*What you have to do*. Once the line holding "This screenshot has height=242, width=487." is found in the entries below, transcribe exactly every line up to and including the one holding "Where should I", but leave out the pictures.

Recorded data
######
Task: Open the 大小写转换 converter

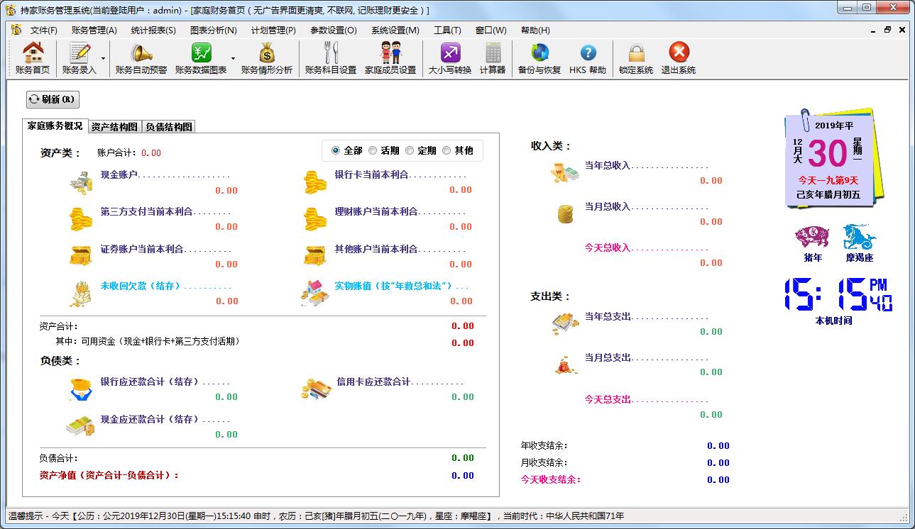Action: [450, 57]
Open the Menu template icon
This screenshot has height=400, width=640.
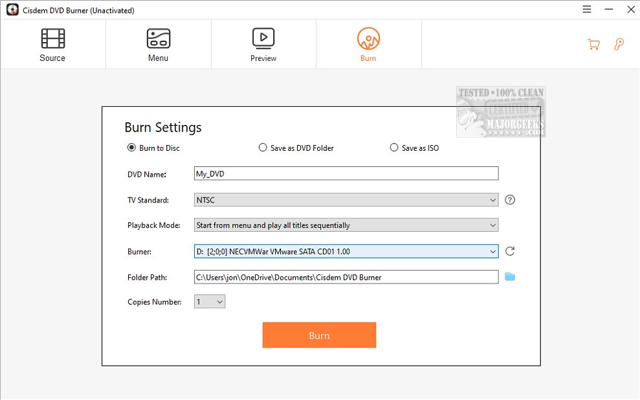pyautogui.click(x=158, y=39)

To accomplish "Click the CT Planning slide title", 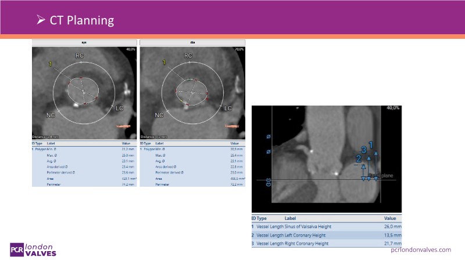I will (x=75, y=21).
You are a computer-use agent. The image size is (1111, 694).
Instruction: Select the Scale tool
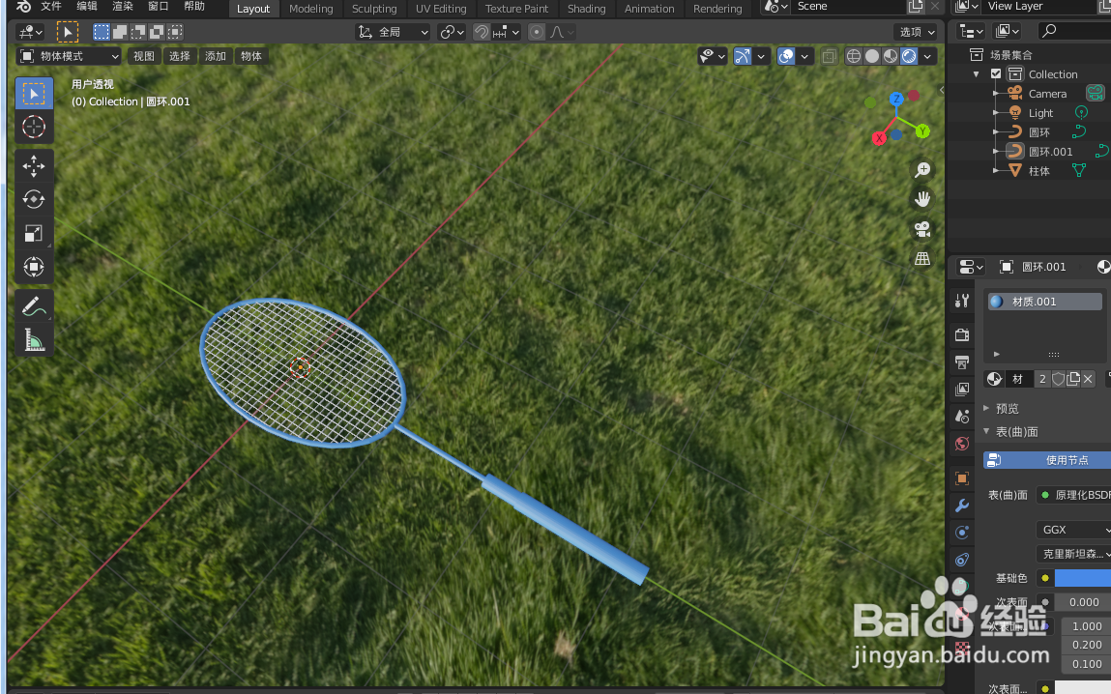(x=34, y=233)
######
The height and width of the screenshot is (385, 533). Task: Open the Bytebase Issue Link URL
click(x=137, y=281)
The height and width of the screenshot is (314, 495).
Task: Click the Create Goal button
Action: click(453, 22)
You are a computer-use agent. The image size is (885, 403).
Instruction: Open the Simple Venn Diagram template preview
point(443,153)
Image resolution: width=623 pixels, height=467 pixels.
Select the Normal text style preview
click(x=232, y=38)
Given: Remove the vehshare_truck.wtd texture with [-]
######
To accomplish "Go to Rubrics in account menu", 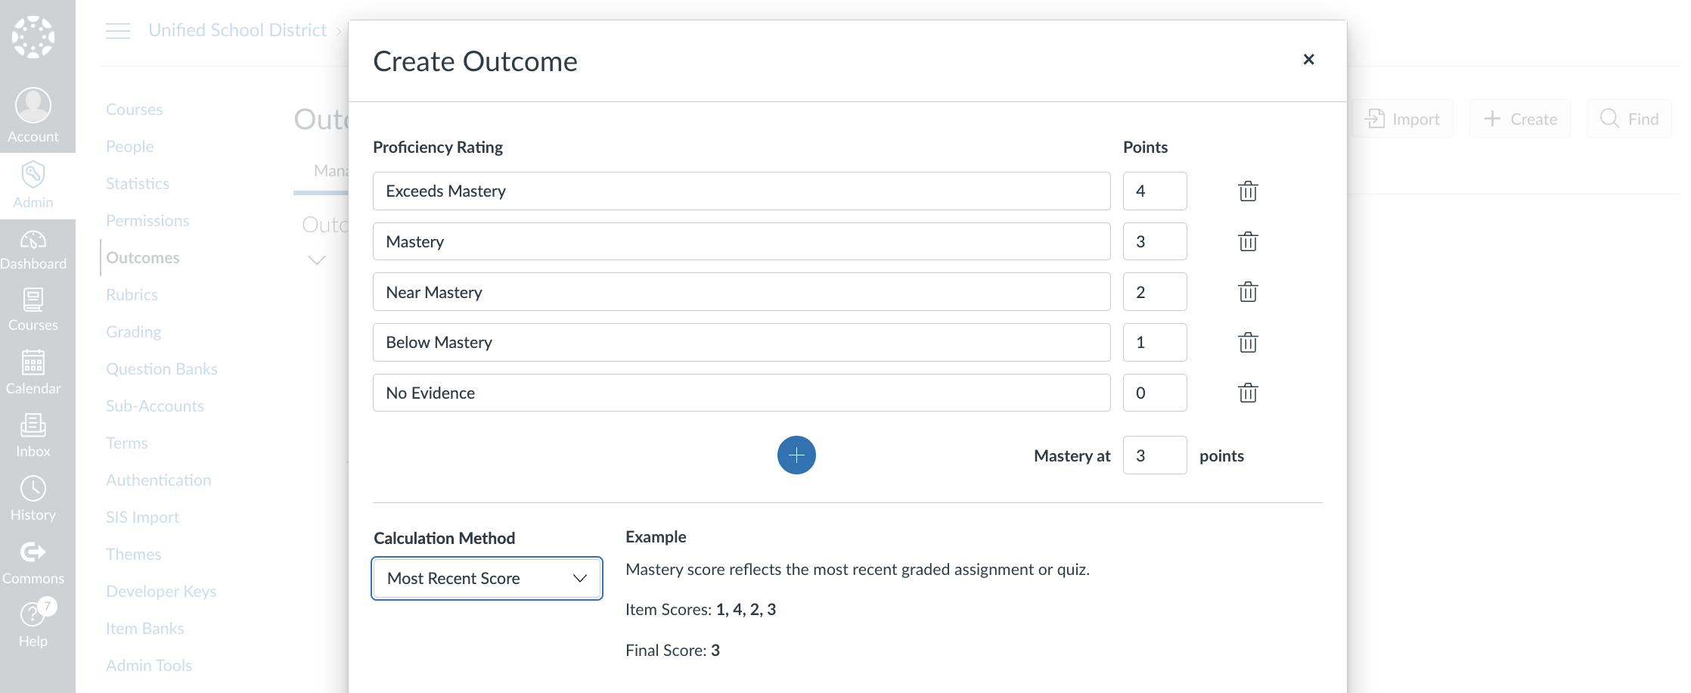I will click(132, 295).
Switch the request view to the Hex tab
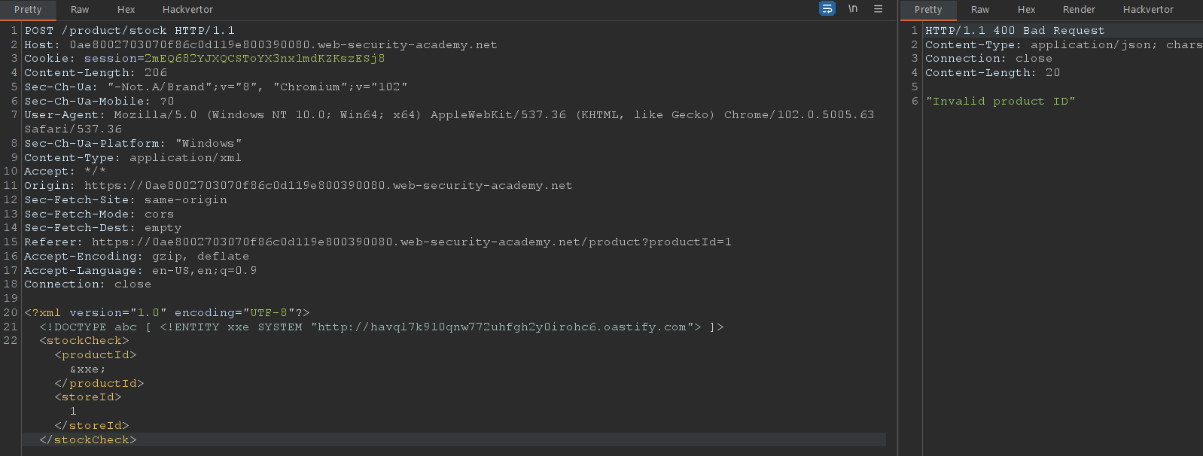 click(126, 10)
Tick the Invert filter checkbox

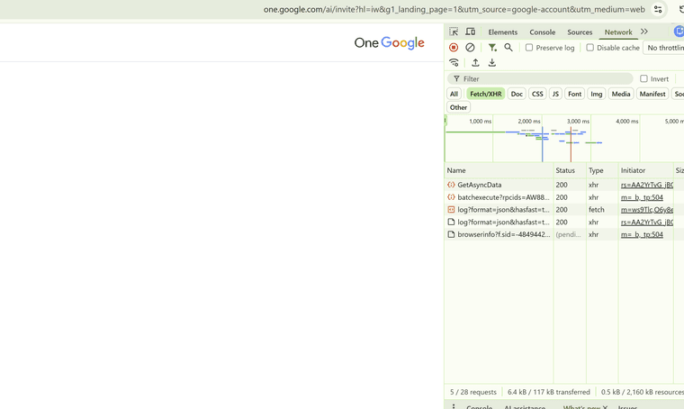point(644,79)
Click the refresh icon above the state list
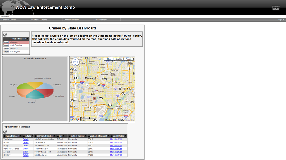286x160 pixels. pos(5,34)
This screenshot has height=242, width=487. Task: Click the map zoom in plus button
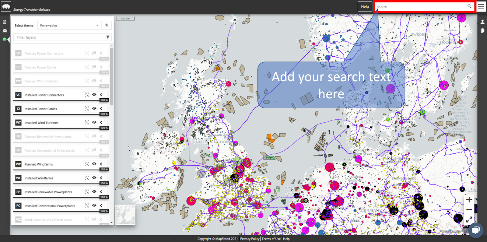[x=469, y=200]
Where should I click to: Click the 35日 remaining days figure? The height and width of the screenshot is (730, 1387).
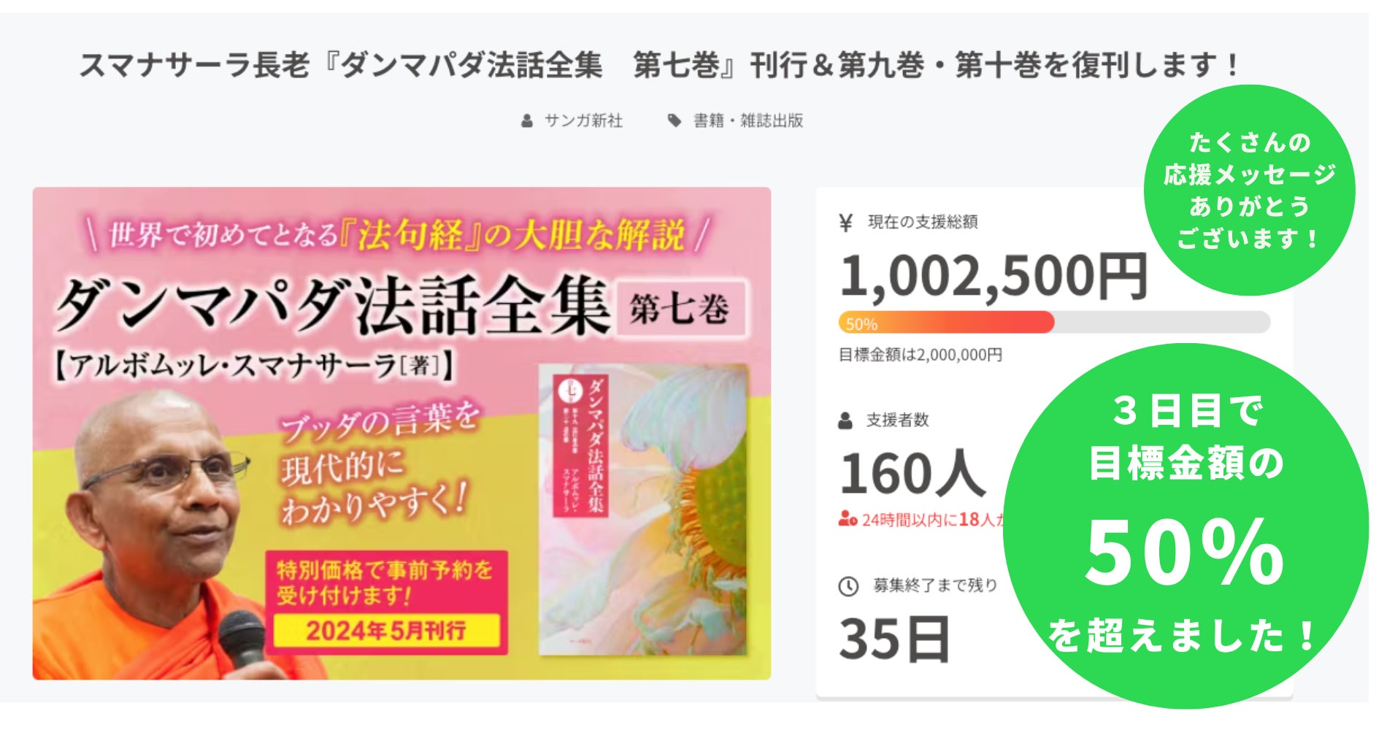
######
*Response below*.
This screenshot has height=242, width=487. Task: Click the map zoom in plus button
[x=469, y=200]
Where should I click to: Click the 35日 remaining days figure? The height and width of the screenshot is (730, 1387).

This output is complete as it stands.